Two retired Washington State Ferries sit unused at the Eagle Harbor Maintenance Facility on Bainbridge Island, deteriorating while occupying valuable repair space as state officials search for buyers willing to shoulder the enormous costs of restoration or disposal.
The Klahowya and the Hyak, former workhorses of the nation’s largest ferry system, now attract only seagulls and pigeons to their railings. Algae stains cover the decks and rust spreads across aging steel as the vessels await uncertain futures.
Washington State Ferries Assistant Secretary and Deputy Executive Director John Vezina said Eagle Harbor is normally the agency’s most vital space for repairs and preservation work, but retired ferries are blocking critical capacity.
“We are in the best ferry place that we have, Eagle Harbor, where we maintain and preserve our boats,” Vezina said. “We’re on purgatory, I would say.”
The ferry system operates 21 vessels. Two, the Klahowya and the Hyak, have been formally decommissioned. Both occupy two of Eagle Harbor’s six repair slots, reducing capacity by one-third.
“We really need them out of here so we can have more space to do maintenance and preservation work,” Vezina stated.
Inside, the vessels are dark, musty, and stripped of critical equipment. Flashlights illuminate corrosion, peeling paint, and gutted engine rooms during rare tours conducted only for serious potential buyers.
“It is a weird feeling,” Vezina said while walking through the silent hallways. “We’re not cleaning it up, we’re not keeping it in any sort of shape.”
Vezina said only “serious buyers” are allowed onboard because the ferries need extensive and expensive rehabilitation that the state cannot justify funding.
“When they get to 60 years, they’re ready to go,” he explained. “There’s nobody else who wants them, so it wouldn’t make sense to take money we need to maintain our other vessels to paint and keep these in shape.”
Anyone who does purchase one should prepare for staggering costs. Vezina estimated it could take tens of millions of dollars, potentially up to $40 million, to bring one back into service for Washington State Ferries.
The system’s oldest vessels, including the 66-year-old Tillikum, continue operating past expected lifespans as the state pursues funding and new construction contracts.
“We’re not going to get a new boat for five years and that boat’s going to be 71,” Vezina said of the Tillikum. “We are working with the governor and elected officials in the legislature for the money and the preservation we need to keep them going far past what we originally would have expected.”
Interest arrives from curious would-be ferry owners including lakefront homeowners, business operators, and maritime enthusiasts, but most lack understanding of what they’re undertaking.

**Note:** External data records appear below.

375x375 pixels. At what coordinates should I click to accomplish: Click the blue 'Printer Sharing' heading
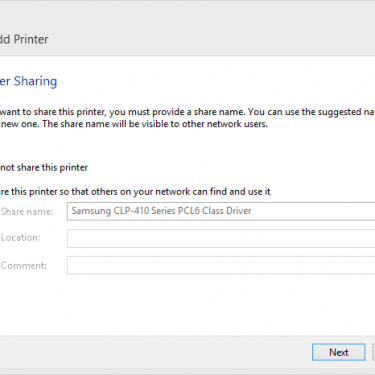[x=28, y=81]
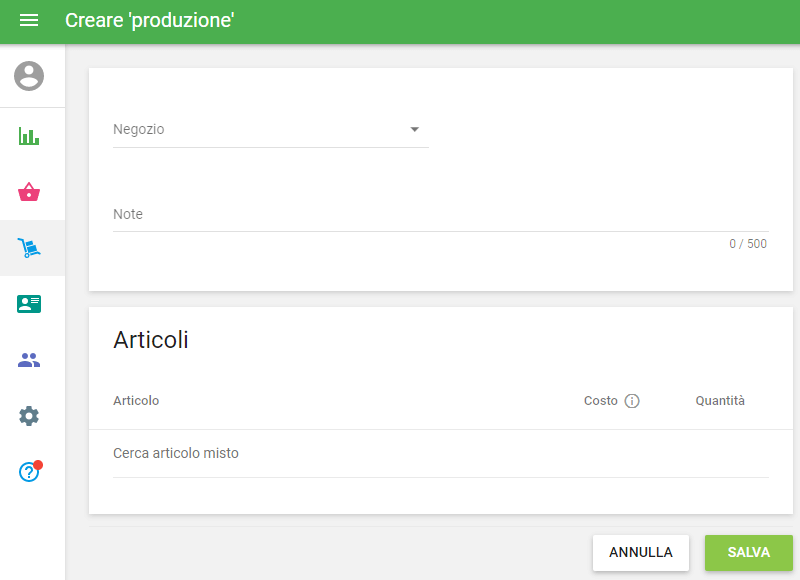800x580 pixels.
Task: Click the Note input field
Action: pyautogui.click(x=300, y=214)
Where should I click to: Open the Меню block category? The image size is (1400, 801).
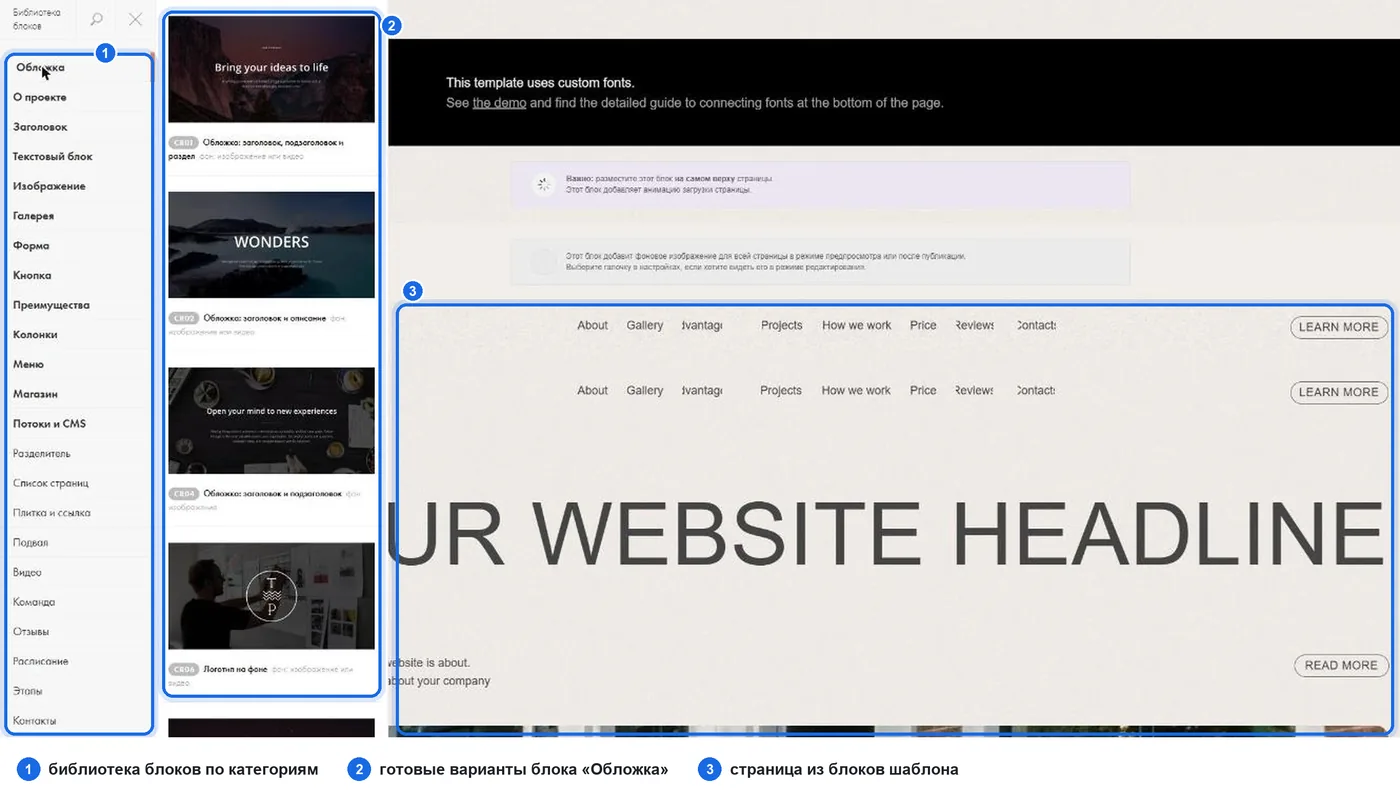point(29,364)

“We have people that want to build a restaurant, want to build an office, and some people have done those things,” Vezina said. “We have a responsibility to the environment and to the taxpayers of Washington not to let them go somewhere where they’ll sit and decay.”
Recycling options have proven complicated. A previous attempt in 2024 to tow two vessels to a recycling facility in Ecuador failed shortly after the boats left Bainbridge Island.
“They set up a tow plan, and they didn’t make it far,” Vezina said. “So we’re not going to sell them to South America.”
Another potential recycling site exists in Texas, but the cost to transport a ferry there through the Panama Canal could reach $1 to $2 million. Meanwhile, British Columbia faces similar struggles with its retired ferries. Vezina said there is discussion of opening a new recycling facility in the region to address the growing problem.
For many residents, ferries represent more than just transportation. These floating relics carry nostalgia and memories spanning generations.
“For a long time and still, we refer to vessels as ‘she,'” Vezina said. “She served us well.”
“In the past, people had high school proms on the boats and people get married on the boats,” he continued. “These boats are like people’s family.”
Not all ferry stories end in decay. The legendary art deco Kalakala, the “Silver Slug” launched in 1935, once captivated passengers on Elliott Bay.
“That was an amazing art deco boat ahead of its time,” said Eagle Harbor Facility General Manager Tim Clancy.
Vezina recalled that people were so attached to the Kalakala they purchased it after retirement but then couldn’t determine what to do with it.
“It just goes until someone buys it, and it just decays,” he said, describing the vessel’s eventual fate.
Other vessels have found more successful second lives. The smaller Hiyu now operates as a tiki bar on Lake Washington, and the Elwha has been converted into office space at Everett Ship Repair.
The Klahowya and Hyak will remain at Eagle Harbor until new owners or a salvage solution emerges.
“We need to surplus them,” explained Clancy. “We need to move them out of our facility and transfer ownership.”
Though their working days are finished, Clancy believes the fleet is aging gracefully. Washington State Ferries is preparing for new hybrid-electric vessels, which he called really exciting new projects representing the next generation of the system.
Still, the abandoned ferries on Bainbridge Island stand as a stark reminder of the system’s challenges balancing aging infrastructure, limited maintenance capacity, and the enormous costs of vessel replacement.